The medical records of forty-six consecutive patients who sustained a supracondylar Gartland type-II fracture of the humerus treated with immobilization in a splint were reviewed. Age at the time of fracture, sex, side involved, dominant extremity, duration of immobilization, and complications were recorded. Radiographic assessment included the Baumann angle, carrying angle, and lateral humerocapitellar angle. Patients returned for clinical evaluation, and the Mayo Elbow Performance Score and the criteria of Flynn et al. were recorded. Patients completed the QuickDASH, an abbreviated form of the Disabilities of the Arm, Shoulder and Hand questionnaire, to measure disability.


The average age (and standard deviation) at the time of fracture was 5.5 ± 2.6 years. The average duration of follow-up was 6.6 ± 2.8 years. The initial lateral humerocapitellar angle was a mean of 12.8° ± 9.8°, the mean Baumann angle was 12° ± 5.7°, and the mean radiographic carrying angle was 9° ± 11.3°. There were significant differences between injured and uninjured elbows at the time of follow-up with regard to flexion (mean, 137.9° ± 9.1° for injured and 144.8° ± 7.1° for uninjured elbows; p < 0.001), extension (mean, 13.2° ± 5.9° for injured and 7.4° ± 5.1° for uninjured elbows; p < 0.001), clinical carrying angle (mean, 9° ± 8.1° for injured and 12.1° ± 4.9° for uninjured elbows; p = 0.003), radiographic carrying angle (mean, 8.9° ± 8.1° for injured and 14.2° ± 5.5° for uninjured elbows; p < 0.001), and lateral humerocapitellar angle (mean, 30.5° ± 11° for injured and 41.9° ± 9.9° for uninjured elbows; p < 0.001).
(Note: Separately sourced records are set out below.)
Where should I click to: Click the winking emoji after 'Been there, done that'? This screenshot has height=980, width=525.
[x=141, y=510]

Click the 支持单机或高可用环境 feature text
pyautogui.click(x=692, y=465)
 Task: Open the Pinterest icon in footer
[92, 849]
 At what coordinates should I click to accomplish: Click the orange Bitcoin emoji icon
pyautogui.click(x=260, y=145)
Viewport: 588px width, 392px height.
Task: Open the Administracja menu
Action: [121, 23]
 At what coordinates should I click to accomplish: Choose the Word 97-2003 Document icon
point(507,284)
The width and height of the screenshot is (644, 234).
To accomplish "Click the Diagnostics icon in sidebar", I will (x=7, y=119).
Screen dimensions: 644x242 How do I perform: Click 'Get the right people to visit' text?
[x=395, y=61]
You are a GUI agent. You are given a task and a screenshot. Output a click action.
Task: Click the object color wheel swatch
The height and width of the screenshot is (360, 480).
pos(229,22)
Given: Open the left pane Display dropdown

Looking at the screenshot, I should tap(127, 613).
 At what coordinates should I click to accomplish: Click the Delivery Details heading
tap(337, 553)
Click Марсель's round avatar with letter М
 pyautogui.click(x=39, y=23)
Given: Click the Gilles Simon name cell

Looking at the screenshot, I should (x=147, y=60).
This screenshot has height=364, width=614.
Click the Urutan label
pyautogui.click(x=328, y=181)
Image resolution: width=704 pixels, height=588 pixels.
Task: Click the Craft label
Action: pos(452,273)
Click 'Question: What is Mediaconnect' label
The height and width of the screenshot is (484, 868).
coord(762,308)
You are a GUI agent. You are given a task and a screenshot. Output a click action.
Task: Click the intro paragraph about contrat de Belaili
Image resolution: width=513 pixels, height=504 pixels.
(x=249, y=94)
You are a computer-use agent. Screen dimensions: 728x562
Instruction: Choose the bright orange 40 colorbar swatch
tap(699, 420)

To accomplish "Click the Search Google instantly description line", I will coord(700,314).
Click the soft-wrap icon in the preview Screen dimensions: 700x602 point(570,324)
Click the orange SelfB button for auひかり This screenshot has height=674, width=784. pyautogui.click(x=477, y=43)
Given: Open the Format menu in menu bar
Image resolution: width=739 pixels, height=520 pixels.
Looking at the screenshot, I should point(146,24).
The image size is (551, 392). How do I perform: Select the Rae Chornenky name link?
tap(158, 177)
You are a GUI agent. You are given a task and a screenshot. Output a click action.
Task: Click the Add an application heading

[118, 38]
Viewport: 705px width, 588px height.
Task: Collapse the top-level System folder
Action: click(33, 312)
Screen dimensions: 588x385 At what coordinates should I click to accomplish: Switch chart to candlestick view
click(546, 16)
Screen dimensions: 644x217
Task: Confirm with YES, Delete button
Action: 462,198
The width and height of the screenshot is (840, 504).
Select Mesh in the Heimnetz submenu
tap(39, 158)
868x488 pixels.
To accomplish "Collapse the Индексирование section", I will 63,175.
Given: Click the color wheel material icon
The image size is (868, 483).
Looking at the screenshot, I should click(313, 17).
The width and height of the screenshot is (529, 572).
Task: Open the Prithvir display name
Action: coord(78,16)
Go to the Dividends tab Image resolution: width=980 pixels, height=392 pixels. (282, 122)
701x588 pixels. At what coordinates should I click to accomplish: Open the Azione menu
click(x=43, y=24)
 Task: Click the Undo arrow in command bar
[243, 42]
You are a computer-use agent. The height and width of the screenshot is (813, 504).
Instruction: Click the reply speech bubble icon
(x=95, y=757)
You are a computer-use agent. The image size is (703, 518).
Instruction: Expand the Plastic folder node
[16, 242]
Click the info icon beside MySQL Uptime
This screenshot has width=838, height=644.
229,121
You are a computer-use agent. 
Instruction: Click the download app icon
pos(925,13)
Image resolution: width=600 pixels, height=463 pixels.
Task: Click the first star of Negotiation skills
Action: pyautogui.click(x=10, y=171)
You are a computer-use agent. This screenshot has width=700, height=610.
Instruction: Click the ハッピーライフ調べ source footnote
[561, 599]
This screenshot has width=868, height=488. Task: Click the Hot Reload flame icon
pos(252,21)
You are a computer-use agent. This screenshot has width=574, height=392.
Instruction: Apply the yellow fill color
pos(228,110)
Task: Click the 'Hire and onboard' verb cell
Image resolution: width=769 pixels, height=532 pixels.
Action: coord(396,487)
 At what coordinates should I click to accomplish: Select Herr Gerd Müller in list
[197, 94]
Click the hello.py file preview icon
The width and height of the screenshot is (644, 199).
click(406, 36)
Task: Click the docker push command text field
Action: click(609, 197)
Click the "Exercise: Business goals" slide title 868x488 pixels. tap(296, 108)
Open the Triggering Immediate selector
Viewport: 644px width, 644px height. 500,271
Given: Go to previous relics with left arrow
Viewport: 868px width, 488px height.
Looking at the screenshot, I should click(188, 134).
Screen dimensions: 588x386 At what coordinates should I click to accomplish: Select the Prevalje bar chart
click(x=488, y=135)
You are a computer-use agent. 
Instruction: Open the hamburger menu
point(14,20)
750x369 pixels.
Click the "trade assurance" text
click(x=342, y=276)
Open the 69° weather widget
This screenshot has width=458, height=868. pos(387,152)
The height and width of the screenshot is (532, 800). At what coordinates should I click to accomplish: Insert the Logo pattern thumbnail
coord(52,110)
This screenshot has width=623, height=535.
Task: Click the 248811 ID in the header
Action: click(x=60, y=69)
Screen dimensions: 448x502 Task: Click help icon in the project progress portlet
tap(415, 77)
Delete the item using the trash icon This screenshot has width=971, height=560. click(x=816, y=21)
The mean score was 10 ± 15.3 points for the QuickDASH questionnaire, 4.7 ± 12.2 points for the QuickDASH-sports questionnaire, and 95.6 ± 10.5 for the Mayo Elbow Performance Score. According to the Flynn criteria, results were satisfactory in 80.4% of the patients.


Patients with a type-II supracondylar fracture of the humerus treated conservatively had a mild cubitus varus deformity and a mild increase in elbow extension, although functional results were excellent in the majority of patients.

Level of Evidence: 

Therapeutic Level IV. See Instructions for Authors for a complete description of levels of evidence.